Kalman Filter Yaw Rate Variance: This feature represents the variance in the object’s yaw rate, which is essential for understanding rotational movements and changes in direction.
Object Length Hypothesis: This feature estimates the length of the object, which is important for size characterization and spatial analysis.
Length of Radar Target Cloud Hypothesis: This feature measures the length of the radar target cloud, providing information on the spatial extent of the detected object.
Overground Speed Hypothesis: This feature represents the object’s speed over the ground, which is crucial for movement analysis and prediction.
Width of Radar Target Cloud Hypothesis: This feature measures the width of the radar target cloud, contributing to the spatial characterization of the object.
Range Variance of Raw Targets: This feature captures the variance in the range measurements of raw targets, providing insights into the object’s distance and positional accuracy.
Mean Signal-to-Noise Ratio of Raw Targets: This feature represents the average signal-to-noise ratio of raw targets, which is important for assessing the quality and reliability of the radar data.
Speed Variance of Raw Targets: This feature measures the variance in the speed of raw targets, contributing to the analysis of movement consistency.
Y Position Variance of Raw Targets: This feature captures the variance in the Y position of raw targets, providing spatial accuracy information.
Filtered Radar Cross Section (RCS): This feature represents the filtered radar cross section of the object, which is crucial for understanding the object’s reflectivity and radar signature.
Object Area Hypothesis: This feature estimates the area of the object, contributing to size characterization and spatial analysis.
Signal-to-Noise Ratio Variance of Raw Targets: This feature measures the variance in the signal-to-noise ratio (SNR) of raw targets. SNR is a critical metric in radar systems, as it quantifies the ratio of the signal power to the noise power. A higher SNR indicates a clearer and more distinguishable signal from the background noise. The variance in SNR provides insights into the consistency and reliability of the radar measurements, which is essential for accurate object detection and tracking.
Figure 5 shows the distribution of classes within the whole dataset across all the features, utilizing Principal Component Analysis (PCA). PCA is a statistical technique that transforms the original features into a set of linearly uncorrelated components, ordered by the amount of variance they capture. This method is particularly advantageous for data visualization as it reduces dimensionality while preserving the most significant variance in the data. By visualizing the data in this reduced space, we can better understand the separation of classes, which is crucial for evaluating the performance of future neural network models. Effective class separation in the PCA-transformed space often correlates with improved model performance, as it indicates that the features are informative and discriminative.

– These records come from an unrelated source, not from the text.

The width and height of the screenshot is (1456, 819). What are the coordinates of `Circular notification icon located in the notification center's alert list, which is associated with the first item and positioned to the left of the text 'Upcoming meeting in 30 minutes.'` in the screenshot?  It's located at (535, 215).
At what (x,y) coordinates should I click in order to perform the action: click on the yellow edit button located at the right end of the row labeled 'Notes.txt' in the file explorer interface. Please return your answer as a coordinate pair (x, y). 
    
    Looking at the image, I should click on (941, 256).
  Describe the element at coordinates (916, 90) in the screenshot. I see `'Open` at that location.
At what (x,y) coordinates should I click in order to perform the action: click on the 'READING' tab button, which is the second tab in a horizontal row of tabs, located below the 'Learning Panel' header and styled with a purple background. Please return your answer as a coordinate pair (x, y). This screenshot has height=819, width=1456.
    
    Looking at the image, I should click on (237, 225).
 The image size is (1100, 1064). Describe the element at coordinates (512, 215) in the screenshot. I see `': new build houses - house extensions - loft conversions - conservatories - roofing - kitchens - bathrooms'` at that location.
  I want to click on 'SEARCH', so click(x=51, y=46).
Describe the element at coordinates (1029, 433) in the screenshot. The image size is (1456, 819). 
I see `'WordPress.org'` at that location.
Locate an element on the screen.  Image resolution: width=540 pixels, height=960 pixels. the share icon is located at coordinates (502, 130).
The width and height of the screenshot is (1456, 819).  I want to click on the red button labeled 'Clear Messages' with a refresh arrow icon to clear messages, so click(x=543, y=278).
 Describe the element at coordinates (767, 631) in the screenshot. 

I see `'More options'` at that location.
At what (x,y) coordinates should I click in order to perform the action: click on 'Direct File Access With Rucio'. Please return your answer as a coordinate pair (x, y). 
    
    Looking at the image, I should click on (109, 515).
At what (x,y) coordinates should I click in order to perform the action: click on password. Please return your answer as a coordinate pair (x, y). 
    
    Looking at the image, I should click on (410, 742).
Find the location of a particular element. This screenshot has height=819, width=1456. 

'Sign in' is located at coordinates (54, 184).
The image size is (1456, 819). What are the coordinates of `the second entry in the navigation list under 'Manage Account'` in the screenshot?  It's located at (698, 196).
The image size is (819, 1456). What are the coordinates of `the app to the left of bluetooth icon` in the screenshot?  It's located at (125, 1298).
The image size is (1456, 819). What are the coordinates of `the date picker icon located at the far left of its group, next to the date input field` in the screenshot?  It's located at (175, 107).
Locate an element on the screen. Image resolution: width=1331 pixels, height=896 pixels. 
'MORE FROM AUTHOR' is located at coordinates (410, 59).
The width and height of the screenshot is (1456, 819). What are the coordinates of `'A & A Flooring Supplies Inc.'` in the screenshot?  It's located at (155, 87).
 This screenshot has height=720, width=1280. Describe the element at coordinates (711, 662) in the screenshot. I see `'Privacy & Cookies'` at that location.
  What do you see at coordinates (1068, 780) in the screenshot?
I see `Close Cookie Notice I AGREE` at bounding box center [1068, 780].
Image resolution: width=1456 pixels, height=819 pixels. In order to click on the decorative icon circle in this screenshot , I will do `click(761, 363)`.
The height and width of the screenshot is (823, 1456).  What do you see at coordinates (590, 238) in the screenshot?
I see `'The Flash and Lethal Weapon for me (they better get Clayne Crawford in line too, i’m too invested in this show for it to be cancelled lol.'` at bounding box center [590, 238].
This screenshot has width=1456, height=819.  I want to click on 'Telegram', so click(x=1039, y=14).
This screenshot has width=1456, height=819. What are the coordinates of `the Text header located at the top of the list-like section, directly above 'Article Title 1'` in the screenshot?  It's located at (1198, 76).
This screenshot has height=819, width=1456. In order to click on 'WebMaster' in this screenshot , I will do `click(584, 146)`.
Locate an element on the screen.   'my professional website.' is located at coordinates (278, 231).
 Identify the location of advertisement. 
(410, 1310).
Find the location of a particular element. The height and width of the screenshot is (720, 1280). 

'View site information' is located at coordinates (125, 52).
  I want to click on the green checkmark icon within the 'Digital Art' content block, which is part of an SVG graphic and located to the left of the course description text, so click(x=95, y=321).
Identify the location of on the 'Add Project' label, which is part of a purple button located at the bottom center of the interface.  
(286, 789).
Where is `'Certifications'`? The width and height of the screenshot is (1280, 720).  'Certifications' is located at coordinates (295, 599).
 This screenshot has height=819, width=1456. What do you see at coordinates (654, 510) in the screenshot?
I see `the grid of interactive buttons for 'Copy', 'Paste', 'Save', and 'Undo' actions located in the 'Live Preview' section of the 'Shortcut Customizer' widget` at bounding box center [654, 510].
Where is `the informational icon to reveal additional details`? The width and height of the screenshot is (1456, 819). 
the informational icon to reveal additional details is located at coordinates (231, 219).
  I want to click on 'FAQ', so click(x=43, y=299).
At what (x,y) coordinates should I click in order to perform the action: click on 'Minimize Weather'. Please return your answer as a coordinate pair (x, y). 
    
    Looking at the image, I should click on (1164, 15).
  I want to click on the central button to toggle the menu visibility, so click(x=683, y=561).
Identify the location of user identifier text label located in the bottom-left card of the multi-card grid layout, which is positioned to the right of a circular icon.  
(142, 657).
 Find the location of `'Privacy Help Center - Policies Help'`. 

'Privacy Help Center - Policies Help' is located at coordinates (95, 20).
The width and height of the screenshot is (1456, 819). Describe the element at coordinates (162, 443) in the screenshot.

Figure 5 presents the PCA plot for the features utilized in the neural network. The analysis of the two PCA plots in
Figure 5 reveals distinct patterns in the distribution of classes, which are expected to influence the performance of the neural network on the test dataset:
Car Class: The car class exhibits a well-defined distribution, as evidenced by the clear separation in the PCA plots. This distinct clustering suggests that the features associated with cars are highly informative and discriminative. Consequently, the neural network is likely to achieve high performance in classifying cars within the test dataset.
Cyclist Class: The cyclist class demonstrates a poorly defined distribution, with significant overlap and intercalation with the pedestrian and car classes. This lack of clear separation indicates that the features for cyclists are less distinctive, leading to potential misclassification. As a result, the neural network may struggle to accurately distinguish cyclists from other classes, negatively impacting its performance on the test dataset. However, the distribution is improved after reducing the number of features—see
Figure 5b.
Pedestrian Class: The pedestrian class shows a better-defined distribution compared to the cyclist class, with slightly improved separation from the other classes. This suggests that the features for pedestrians are more consistent and discriminative, albeit not as distinct as those for cars. Therefore, the NN is expected to perform moderately well in classifying pedestrians, with better results than for cyclists but not as high as for cars.
Figure 6 illustrates the importance of features utilized in the neural network, as determined by Principal Component Analysis (PCA) loadings. PCA loadings represent the coefficients of the original features in the principal components, indicating how much each feature contributes to the variance captured by the components. Features with larger absolute values of loadings are considered more important because they contribute more significantly to the principal components. For example, the length of the radar target cloud (RTC) is a highly significant feature in the context of PCA due to its direct influence on the variance structure of radar-derived datasets. The RTC length serves as a key descriptor because it captures the spatial extent of the radar returns corresponding to a target object. One of the primary reasons for RTC length’s importance lies in its inherent variability across different objects. Since objects vary considerably in their physical dimensions and geometric shapes, the length of their corresponding radar target clouds also varies significantly. This variation effectively reflects intrinsic differences among objects, making RTC length a powerful feature for distinguishing between target classes. From a practical standpoint, the ability to measure the length of the radar target cloud provides an intuitive and straightforward approach for categorizing objects. Length is a fundamental geometric attribute that often correlates with the physical size of the target itself. Objects with larger physical dimensions typically generate longer radar target clouds, while smaller objects produce shorter clouds.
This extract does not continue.